Decoupling FindBugs from BCEL
Document history:
DHH 7/3/2006: Created
Goals:
- eliminate tight coupling between FindBugs and BCEL
- Allow other bytecode frameworks (such as ASM and maybe Soot) to
be used by detectors
*** Detectors could even do their own scanning on the raw classfile
data, without any bytecode framework
(on either stream or byte array)
- Allow visitor-based detectors to use information from
dataflow analysis framework.
Issues:
- We are reliant on BCEL's Constants and Visitor classes
- The bytecode analysis (ba) package makes heavy use of
BCEL tree-based reprentation (generic package) and also
the BCEL Repository and type classes (both of which have
significant shortcomings). The detectors which use
the bytecode analysis package are also tightly coupled
to these classes.
Strategy:
- Change the basic visitation strategy to remove dependence
on the BCEL Repository and JavaClass classes.

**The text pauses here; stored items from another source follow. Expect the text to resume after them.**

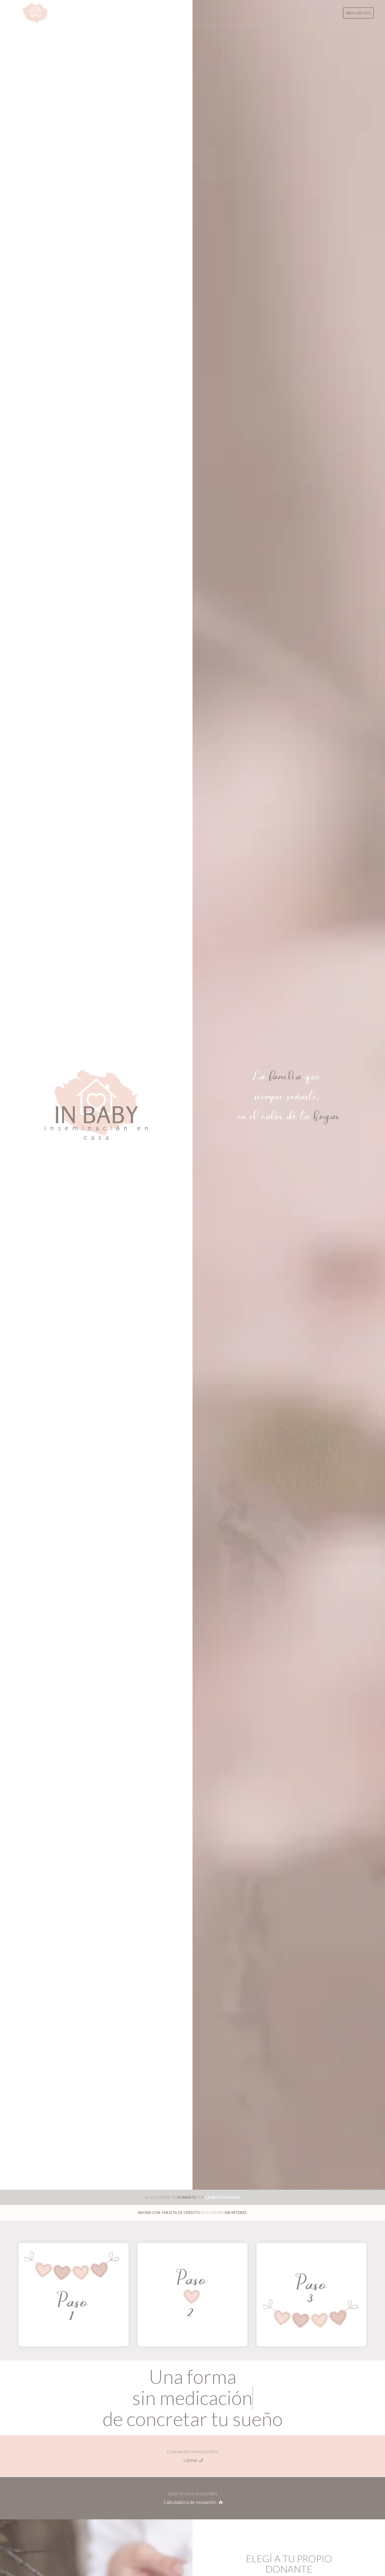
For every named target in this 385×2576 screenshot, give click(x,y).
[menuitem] (358, 13)
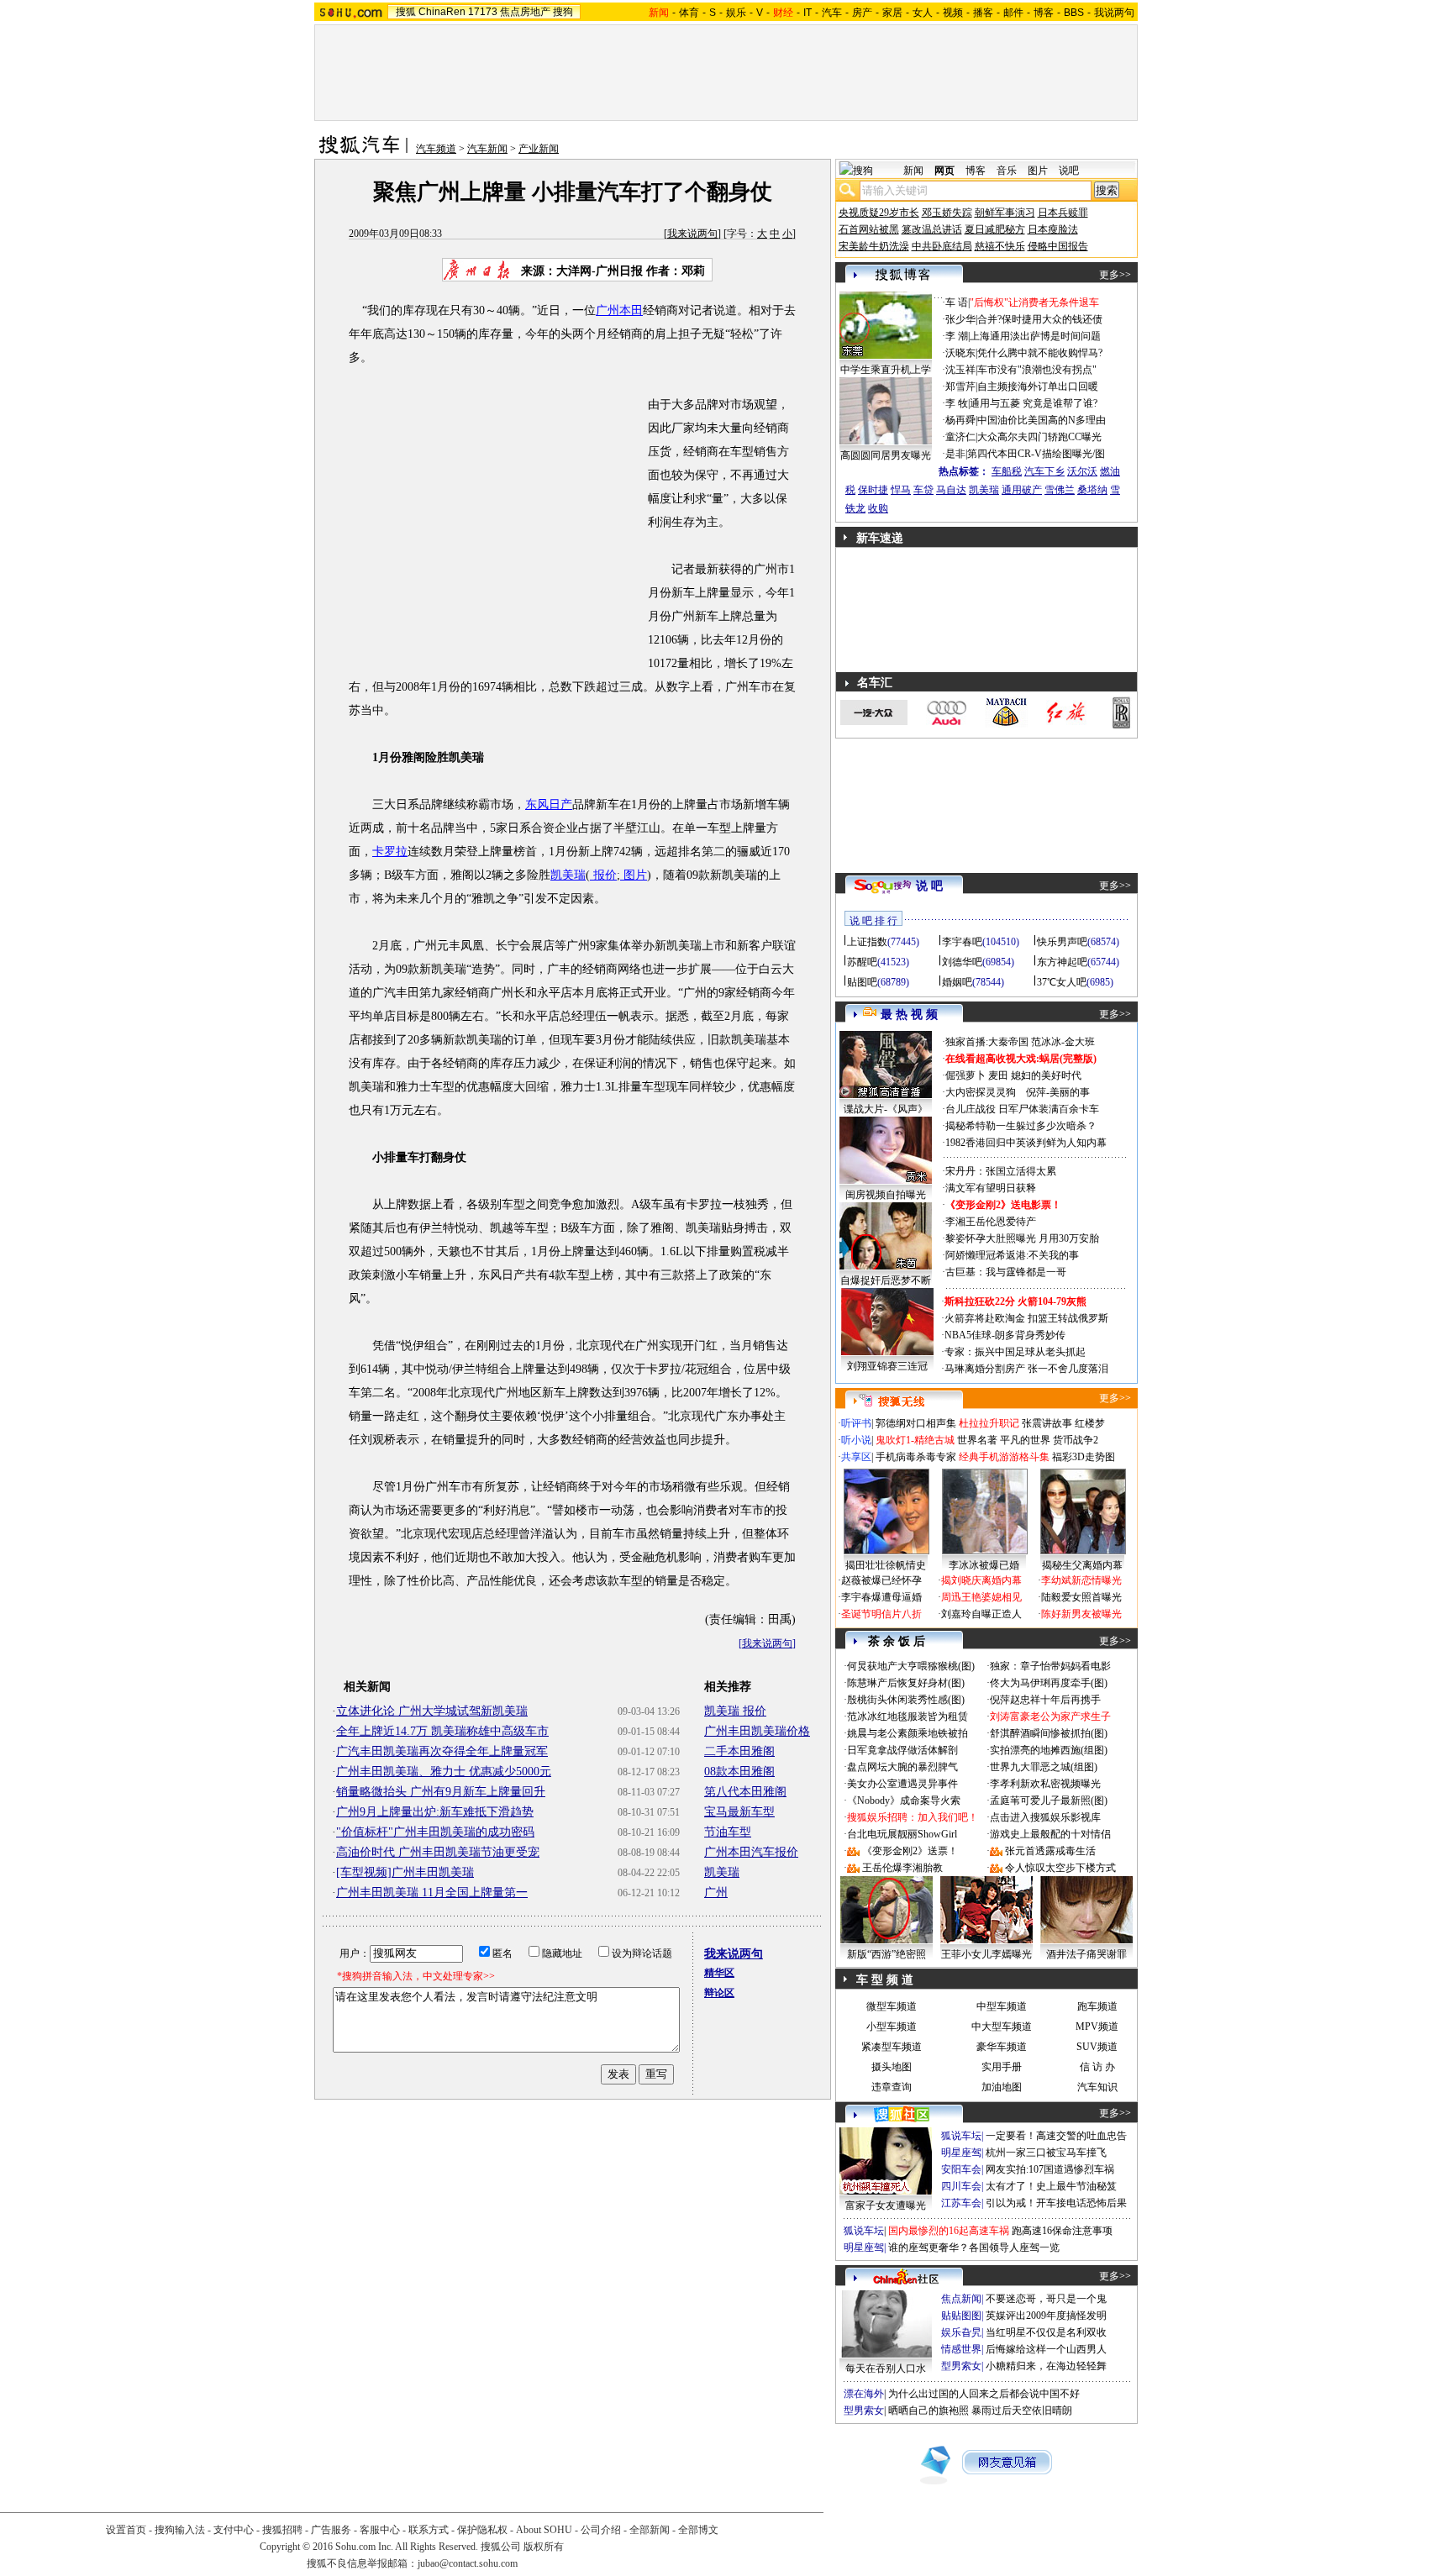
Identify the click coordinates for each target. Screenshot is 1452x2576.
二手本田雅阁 (739, 1751)
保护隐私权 (482, 2530)
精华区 (719, 1973)
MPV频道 (1097, 2026)
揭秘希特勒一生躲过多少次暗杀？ (1021, 1126)
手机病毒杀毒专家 (916, 1457)
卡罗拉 (390, 851)
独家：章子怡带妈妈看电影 (1050, 1666)
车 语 (956, 302)
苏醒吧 (862, 962)
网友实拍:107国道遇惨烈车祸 (1050, 2169)
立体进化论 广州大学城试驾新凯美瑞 (432, 1711)
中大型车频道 (1001, 2026)
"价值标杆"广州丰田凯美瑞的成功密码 (435, 1832)
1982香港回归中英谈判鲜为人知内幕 (1026, 1143)
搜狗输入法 (180, 2530)
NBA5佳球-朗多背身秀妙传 (1004, 1335)
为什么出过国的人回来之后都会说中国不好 (984, 2394)
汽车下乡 (1044, 471)
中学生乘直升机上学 (885, 370)
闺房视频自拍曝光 (885, 1195)
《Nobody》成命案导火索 (903, 1800)
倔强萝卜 (965, 1075)
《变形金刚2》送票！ (910, 1851)
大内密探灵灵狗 (980, 1092)
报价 (603, 875)
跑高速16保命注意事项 (1062, 2231)
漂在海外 (864, 2394)
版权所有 (543, 2546)
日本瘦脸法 (1053, 229)
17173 (482, 12)
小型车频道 (891, 2026)
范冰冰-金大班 (1063, 1042)
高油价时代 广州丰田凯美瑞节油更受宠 (437, 1852)
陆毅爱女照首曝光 (1081, 1597)
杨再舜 (960, 420)
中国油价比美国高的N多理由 (1041, 420)
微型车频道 (891, 2006)
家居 (892, 12)
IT (807, 12)
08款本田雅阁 (739, 1771)
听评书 (856, 1423)
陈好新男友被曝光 (1081, 1614)
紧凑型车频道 (891, 2047)
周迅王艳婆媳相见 (981, 1597)
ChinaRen (442, 12)
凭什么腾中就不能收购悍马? (1039, 353)
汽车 (832, 12)
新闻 (913, 170)
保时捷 (873, 490)
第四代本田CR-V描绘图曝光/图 (1036, 454)
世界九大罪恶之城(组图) (1043, 1767)
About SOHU (544, 2530)
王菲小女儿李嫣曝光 (986, 1954)
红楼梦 (1090, 1423)
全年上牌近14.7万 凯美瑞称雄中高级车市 (442, 1731)
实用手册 (1001, 2067)
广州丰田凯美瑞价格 (757, 1731)
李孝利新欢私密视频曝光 (1045, 1784)
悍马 (901, 490)
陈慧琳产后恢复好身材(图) (906, 1683)
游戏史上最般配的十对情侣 (1050, 1834)
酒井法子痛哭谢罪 (1086, 1954)
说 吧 (929, 886)
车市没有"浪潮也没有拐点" (1037, 370)
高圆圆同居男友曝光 (885, 455)
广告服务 (331, 2530)
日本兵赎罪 (1063, 212)
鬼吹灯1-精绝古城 (915, 1440)
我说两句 (1114, 12)
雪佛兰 (1059, 490)
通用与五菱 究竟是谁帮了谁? (1033, 403)
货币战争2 (1075, 1440)
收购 (878, 508)
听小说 (856, 1440)
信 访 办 (1097, 2067)
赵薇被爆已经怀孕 (881, 1580)
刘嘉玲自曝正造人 (981, 1614)
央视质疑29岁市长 (879, 212)
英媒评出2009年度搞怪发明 (1046, 2315)
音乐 (1007, 170)
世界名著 (977, 1440)
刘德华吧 (962, 962)
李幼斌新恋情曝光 (1081, 1580)
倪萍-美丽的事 (1058, 1092)
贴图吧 (862, 982)
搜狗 (563, 12)
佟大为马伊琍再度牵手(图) (1048, 1683)
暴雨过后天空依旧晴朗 (1021, 2410)
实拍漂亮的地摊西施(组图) (1048, 1750)
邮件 (1013, 12)
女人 (923, 12)
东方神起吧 (1062, 962)
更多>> (1115, 275)
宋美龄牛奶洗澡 (874, 246)
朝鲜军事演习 (1005, 212)
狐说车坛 (961, 2136)
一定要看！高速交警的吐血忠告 (1056, 2136)
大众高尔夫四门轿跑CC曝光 (1039, 437)
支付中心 (233, 2530)
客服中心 (380, 2530)
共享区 (856, 1457)
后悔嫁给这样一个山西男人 (1046, 2349)
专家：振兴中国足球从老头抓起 (1015, 1352)
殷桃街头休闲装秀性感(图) (906, 1700)
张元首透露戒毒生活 (1050, 1851)
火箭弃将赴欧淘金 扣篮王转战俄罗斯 (1026, 1318)
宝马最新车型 (739, 1812)
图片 (633, 875)
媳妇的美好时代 (1046, 1075)
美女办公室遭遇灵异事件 (902, 1784)
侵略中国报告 (1058, 246)
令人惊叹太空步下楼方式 (1060, 1868)
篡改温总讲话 (932, 229)
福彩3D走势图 (1083, 1457)
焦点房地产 (525, 12)
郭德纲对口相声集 (916, 1423)
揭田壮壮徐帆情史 (885, 1565)
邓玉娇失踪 (947, 212)
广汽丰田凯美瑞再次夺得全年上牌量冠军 (442, 1751)
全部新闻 (649, 2530)
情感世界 (961, 2349)
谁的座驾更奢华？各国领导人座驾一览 (974, 2247)
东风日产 (548, 804)
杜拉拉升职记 (989, 1423)
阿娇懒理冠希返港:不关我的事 (1012, 1255)
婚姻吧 (957, 982)
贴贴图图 (961, 2315)
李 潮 (956, 336)
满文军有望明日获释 (990, 1188)
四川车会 (961, 2186)
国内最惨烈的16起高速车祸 (948, 2231)
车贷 (923, 490)
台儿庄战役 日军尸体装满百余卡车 (1022, 1109)
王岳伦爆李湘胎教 (902, 1868)
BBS (1074, 12)
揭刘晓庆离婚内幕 (981, 1580)
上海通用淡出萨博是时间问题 (1035, 336)
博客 (1044, 12)
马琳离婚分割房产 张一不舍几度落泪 (1026, 1369)
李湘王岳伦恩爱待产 (990, 1222)
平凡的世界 (1025, 1440)
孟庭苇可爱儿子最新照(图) (1048, 1800)
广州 (716, 1892)
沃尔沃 (1082, 471)
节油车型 (727, 1832)
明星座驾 (961, 2152)
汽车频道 (436, 149)
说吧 (1069, 170)
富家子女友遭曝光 (885, 2205)
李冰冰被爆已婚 (984, 1565)
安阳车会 (961, 2169)
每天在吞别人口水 (885, 2368)
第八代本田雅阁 (745, 1791)
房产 (862, 12)
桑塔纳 (1092, 490)
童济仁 (960, 437)
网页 (944, 170)
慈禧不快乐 (1000, 246)
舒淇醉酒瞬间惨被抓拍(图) (1048, 1733)
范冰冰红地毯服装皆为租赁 (907, 1716)
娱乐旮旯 (961, 2332)
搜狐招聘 (282, 2530)
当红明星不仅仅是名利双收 (1046, 2332)
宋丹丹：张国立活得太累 (1000, 1171)
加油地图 (1001, 2087)
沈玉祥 (960, 370)
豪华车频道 (1001, 2047)
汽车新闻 (487, 149)
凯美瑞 (568, 875)
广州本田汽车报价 (751, 1852)
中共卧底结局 (942, 246)
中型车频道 (1001, 2006)
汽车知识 (1097, 2087)
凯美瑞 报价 (735, 1711)
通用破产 (1022, 490)
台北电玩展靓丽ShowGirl (902, 1834)
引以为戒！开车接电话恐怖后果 (1056, 2203)
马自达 (951, 490)
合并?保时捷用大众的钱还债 (1039, 319)
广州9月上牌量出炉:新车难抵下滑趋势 (435, 1812)
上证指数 (867, 942)
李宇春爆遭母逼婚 (881, 1597)
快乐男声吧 (1062, 942)
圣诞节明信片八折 (881, 1614)
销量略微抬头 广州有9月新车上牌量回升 (440, 1791)
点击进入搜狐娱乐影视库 (1045, 1817)
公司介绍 (601, 2530)
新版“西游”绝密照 (886, 1954)
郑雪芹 (960, 386)
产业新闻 (538, 149)
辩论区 (719, 1993)
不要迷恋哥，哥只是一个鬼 (1046, 2299)
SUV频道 (1097, 2047)
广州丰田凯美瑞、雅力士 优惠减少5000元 (443, 1771)
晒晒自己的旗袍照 (928, 2410)
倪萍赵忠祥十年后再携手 (1045, 1700)
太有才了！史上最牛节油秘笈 (1051, 2186)
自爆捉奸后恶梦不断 (885, 1280)
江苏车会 (961, 2203)
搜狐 (406, 12)
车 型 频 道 (884, 1980)
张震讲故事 (1047, 1423)
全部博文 (698, 2530)
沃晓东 (960, 353)
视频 (953, 12)
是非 (955, 454)
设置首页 (126, 2530)
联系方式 (428, 2530)
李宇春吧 (962, 942)
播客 (983, 12)
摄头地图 (891, 2067)
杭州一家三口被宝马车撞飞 (1046, 2152)
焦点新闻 (961, 2299)
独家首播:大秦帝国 (986, 1042)
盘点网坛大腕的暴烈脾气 (902, 1767)
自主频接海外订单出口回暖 (1037, 386)
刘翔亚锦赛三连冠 (887, 1366)
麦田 (998, 1075)
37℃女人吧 (1061, 982)
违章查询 (891, 2087)
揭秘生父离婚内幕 (1082, 1565)
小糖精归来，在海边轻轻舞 (1046, 2366)
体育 (689, 12)
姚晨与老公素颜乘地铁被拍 (907, 1733)
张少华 (960, 319)
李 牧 (956, 403)
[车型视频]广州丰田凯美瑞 (405, 1872)
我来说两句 (692, 233)
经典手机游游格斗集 (1004, 1457)
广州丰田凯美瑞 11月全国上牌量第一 (432, 1892)
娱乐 (736, 12)
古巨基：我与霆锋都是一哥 (1005, 1272)
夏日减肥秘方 (995, 229)
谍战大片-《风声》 (886, 1109)
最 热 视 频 (909, 1014)
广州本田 (619, 310)
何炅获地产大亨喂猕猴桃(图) (911, 1666)
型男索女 (961, 2366)
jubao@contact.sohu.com (468, 2563)
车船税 (1007, 471)
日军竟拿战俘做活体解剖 (902, 1750)
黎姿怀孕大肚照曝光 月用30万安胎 (1022, 1238)
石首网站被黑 (869, 229)
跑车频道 (1097, 2006)
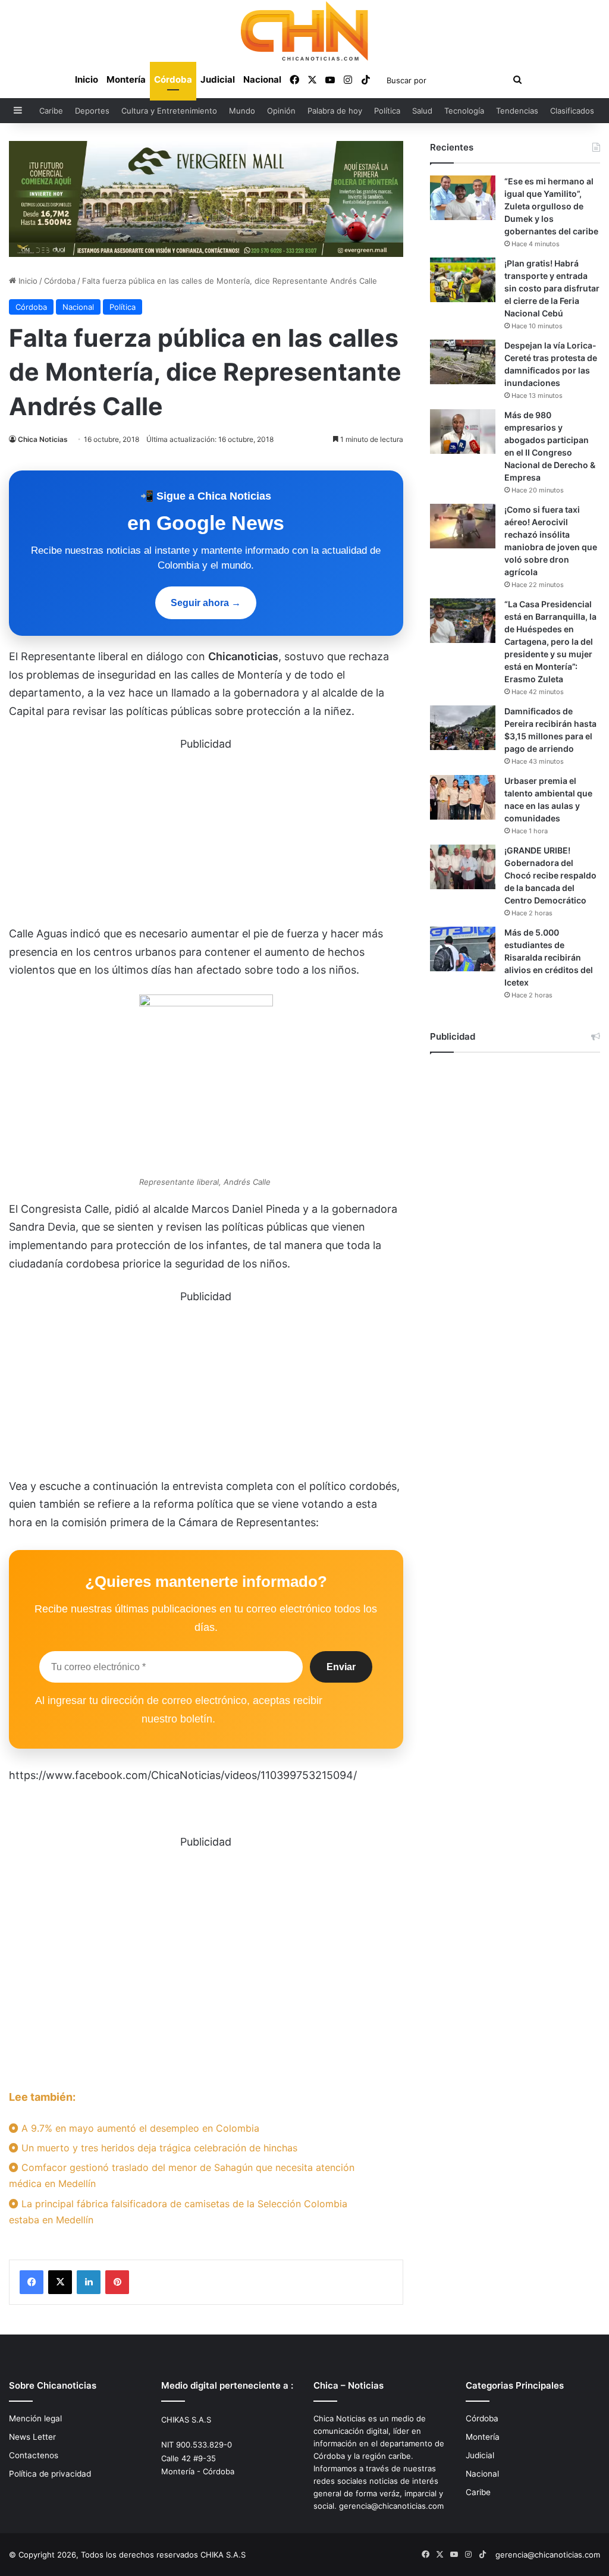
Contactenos (33, 2455)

*** We should develop our own CodeBase and Repository abstractions
- The visitor classes and detectors will probably be the easiest
to convert. We can develop our own Visitor/DismantleBytecode
interfaces, which can be concretely implemented using ASM,
(or any other bytecode framework). Obviously the detectors
should not be aware which bytecode framework is being used.
We will probably need to add our own equivalent of the
BCEL Constants interface. We will need some kind of
general classfile representation package (to hide framework-specific
details).
- After visitor-based detectors are working using new visitor framework,
start work on developing new classes/APIs for more sophisticated
(e.g., dataflow) analysis. We should try to separate WHAT information
is computed (types, values, nullness, etc.) from HOW the
information is computed. Clients (Detectors) should only be coupled
to the classes representing WHAT is computed.
Notes:
- We should standardize on VM (slashed) type descriptors in all places
where a JVM type is being referred to. Dotted classnames should
go away except when displaying such types to the user.
*** This is how ASM represents types -> efficient
*** We should probably develop a richer type abstraction eventually
for the dataflow-based detectors, etc.